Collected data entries

=======

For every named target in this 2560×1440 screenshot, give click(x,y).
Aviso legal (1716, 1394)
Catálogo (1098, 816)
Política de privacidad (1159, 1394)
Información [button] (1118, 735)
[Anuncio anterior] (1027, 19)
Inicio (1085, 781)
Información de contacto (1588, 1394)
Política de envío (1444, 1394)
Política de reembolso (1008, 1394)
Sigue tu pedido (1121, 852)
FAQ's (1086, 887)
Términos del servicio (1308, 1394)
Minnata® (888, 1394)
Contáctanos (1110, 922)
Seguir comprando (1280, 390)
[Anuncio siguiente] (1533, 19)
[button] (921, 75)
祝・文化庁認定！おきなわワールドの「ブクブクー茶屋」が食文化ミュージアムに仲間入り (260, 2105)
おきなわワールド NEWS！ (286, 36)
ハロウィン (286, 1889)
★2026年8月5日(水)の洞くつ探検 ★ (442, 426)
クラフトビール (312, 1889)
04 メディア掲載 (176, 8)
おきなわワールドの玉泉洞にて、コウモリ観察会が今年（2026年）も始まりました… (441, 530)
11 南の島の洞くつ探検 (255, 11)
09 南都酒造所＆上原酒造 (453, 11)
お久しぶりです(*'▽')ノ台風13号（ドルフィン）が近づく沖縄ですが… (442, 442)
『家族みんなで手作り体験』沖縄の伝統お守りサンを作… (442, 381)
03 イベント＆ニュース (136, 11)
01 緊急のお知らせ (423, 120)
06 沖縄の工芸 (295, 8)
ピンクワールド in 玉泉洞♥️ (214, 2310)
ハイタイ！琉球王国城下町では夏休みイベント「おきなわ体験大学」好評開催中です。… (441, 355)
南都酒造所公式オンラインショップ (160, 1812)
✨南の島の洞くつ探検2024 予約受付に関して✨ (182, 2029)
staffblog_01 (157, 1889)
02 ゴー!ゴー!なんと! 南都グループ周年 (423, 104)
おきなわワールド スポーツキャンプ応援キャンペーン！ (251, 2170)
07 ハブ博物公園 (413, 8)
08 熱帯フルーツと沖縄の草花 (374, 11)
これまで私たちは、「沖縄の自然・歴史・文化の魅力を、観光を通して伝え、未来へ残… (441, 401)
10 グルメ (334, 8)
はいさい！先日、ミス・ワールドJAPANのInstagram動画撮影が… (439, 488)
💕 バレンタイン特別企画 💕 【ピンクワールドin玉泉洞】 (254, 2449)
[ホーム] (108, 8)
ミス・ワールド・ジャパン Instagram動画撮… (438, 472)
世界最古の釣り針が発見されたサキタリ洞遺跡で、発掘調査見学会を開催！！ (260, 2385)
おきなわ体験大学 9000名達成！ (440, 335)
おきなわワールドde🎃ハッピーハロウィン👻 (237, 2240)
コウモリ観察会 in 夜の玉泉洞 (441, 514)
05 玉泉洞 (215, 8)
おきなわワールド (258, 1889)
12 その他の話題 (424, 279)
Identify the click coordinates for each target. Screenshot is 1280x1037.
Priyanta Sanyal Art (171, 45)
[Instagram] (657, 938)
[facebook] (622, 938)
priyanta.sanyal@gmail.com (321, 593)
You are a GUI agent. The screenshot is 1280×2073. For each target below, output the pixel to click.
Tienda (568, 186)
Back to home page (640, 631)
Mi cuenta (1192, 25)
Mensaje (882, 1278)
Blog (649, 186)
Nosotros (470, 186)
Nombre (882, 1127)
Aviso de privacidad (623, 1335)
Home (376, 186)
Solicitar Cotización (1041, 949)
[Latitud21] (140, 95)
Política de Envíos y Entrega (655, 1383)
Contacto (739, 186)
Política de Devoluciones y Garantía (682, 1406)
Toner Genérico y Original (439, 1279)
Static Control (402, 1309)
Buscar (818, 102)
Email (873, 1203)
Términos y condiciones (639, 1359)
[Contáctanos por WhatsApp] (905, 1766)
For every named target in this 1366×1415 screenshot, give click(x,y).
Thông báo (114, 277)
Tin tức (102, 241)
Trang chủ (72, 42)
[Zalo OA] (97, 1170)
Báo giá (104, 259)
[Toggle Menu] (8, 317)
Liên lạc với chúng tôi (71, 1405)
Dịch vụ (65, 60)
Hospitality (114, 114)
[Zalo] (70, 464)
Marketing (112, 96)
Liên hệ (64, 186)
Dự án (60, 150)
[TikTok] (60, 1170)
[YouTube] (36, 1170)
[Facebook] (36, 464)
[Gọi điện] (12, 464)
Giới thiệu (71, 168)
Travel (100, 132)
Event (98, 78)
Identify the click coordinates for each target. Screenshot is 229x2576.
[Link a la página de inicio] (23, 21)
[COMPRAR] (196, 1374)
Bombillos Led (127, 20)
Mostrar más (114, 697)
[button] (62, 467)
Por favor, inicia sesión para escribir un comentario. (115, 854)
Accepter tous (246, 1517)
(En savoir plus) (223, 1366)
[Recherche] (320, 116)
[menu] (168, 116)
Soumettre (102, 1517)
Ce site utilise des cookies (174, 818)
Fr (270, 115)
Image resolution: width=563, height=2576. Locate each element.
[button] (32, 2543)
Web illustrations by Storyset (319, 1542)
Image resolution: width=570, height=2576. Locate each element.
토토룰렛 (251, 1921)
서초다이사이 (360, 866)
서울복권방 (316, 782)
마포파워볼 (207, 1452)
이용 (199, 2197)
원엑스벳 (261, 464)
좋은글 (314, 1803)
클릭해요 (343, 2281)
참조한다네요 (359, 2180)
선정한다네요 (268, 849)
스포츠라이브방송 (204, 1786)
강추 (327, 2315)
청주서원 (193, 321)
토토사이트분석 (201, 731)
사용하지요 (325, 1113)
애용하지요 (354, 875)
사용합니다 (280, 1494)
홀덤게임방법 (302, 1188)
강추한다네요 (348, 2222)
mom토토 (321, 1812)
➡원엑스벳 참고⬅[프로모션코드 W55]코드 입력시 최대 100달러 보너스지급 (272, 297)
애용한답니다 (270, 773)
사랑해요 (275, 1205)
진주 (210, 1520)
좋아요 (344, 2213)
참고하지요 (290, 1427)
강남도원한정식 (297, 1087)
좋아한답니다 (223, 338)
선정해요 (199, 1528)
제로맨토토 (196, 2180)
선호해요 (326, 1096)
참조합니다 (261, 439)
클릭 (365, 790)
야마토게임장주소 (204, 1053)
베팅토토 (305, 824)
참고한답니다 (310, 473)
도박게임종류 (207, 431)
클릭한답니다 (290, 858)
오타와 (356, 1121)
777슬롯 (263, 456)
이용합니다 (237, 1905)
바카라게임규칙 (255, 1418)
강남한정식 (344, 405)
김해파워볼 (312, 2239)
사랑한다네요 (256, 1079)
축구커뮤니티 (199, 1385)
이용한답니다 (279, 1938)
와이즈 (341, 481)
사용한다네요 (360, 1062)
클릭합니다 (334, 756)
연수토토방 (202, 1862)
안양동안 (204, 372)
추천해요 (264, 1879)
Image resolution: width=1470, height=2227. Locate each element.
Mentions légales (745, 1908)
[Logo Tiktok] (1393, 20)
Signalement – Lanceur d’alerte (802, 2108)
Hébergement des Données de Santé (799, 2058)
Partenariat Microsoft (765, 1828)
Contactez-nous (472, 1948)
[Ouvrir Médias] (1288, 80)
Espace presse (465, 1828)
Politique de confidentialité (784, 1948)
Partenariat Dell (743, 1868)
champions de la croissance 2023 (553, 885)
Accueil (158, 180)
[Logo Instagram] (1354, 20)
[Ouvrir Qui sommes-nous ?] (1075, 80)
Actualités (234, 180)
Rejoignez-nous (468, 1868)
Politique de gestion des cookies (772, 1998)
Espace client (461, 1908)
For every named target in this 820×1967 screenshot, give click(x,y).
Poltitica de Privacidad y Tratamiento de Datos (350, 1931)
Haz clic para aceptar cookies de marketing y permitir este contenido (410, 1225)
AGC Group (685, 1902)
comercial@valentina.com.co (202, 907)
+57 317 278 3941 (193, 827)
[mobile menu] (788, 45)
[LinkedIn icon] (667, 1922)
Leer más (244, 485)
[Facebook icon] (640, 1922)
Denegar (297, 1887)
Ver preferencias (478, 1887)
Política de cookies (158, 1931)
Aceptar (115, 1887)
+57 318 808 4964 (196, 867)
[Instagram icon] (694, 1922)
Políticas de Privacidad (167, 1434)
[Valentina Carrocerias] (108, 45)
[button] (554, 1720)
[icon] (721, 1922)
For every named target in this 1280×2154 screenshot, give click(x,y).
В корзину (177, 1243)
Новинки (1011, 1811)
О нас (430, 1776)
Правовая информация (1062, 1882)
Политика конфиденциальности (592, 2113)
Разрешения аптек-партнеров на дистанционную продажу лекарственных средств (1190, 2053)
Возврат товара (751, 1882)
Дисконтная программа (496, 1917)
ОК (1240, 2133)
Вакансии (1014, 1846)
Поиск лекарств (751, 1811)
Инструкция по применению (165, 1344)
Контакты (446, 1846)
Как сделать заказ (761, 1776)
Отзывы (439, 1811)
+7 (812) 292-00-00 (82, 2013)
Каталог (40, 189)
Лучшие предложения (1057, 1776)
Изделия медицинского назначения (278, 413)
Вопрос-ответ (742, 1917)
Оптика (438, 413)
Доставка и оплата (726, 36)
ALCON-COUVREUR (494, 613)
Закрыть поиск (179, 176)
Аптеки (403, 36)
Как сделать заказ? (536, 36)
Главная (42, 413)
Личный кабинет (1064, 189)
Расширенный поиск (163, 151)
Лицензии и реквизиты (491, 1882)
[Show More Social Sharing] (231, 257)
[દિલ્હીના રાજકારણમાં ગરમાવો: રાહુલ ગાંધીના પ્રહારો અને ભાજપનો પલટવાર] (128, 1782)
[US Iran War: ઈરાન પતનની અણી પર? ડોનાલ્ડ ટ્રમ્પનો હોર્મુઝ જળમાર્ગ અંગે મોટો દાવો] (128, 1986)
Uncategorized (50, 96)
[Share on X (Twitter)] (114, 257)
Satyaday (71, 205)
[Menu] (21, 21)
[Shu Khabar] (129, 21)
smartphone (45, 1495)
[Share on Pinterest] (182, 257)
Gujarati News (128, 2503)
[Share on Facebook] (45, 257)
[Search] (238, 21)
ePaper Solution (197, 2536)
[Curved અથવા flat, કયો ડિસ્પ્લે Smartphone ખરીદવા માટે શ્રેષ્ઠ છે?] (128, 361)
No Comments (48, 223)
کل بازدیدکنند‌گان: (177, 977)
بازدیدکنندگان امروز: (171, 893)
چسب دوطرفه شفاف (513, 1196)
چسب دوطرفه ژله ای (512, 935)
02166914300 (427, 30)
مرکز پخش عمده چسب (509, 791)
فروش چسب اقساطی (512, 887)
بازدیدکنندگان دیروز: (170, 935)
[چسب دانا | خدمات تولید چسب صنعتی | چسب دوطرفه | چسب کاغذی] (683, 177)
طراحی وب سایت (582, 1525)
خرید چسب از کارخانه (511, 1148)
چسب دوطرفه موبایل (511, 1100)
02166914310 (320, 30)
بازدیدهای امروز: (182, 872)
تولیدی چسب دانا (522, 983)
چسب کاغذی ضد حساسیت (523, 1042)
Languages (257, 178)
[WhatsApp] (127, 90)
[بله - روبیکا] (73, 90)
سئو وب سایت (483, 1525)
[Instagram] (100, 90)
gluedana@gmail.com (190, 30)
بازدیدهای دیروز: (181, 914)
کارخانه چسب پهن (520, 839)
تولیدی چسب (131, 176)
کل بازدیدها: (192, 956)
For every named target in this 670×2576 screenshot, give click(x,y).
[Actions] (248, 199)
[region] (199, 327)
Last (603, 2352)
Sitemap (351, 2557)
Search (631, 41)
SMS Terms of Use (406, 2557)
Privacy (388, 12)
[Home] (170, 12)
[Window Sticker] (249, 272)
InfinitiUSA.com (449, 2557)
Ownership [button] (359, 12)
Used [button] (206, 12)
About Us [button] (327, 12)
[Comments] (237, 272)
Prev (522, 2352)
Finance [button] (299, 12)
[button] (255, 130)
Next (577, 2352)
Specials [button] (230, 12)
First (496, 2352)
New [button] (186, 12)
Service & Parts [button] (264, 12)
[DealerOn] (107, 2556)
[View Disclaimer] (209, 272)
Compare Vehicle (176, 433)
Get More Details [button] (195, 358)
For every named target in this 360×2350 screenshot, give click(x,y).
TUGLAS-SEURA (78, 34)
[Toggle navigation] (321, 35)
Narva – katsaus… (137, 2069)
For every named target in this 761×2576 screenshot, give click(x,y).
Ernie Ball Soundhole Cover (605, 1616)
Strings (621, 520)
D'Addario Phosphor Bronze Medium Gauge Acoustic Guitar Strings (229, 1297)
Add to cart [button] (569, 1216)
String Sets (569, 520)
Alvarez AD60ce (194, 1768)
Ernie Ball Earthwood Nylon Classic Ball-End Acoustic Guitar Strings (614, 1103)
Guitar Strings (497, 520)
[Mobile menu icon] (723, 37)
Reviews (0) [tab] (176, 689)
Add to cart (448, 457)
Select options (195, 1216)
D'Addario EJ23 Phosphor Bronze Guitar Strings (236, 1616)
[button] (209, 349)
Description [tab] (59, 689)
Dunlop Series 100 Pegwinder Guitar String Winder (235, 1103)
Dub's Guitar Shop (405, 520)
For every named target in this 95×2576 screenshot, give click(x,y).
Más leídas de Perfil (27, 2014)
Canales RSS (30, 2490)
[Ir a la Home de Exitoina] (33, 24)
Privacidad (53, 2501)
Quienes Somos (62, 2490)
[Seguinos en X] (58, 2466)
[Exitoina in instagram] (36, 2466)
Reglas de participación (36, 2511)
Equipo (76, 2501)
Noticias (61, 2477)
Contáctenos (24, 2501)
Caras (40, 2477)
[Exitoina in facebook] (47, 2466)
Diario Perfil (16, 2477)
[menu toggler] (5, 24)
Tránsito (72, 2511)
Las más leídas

=======

WHAT YOU NEED TO DO:
Every line in the data above that includes the word "کاغذی" should be copied.

ANSWER:
[چسب دانا | خدمات تولید چسب صنعتی | چسب دوطرفه | چسب کاغذی] (683, 177)
چسب کاغذی ضد حساسیت (523, 1042)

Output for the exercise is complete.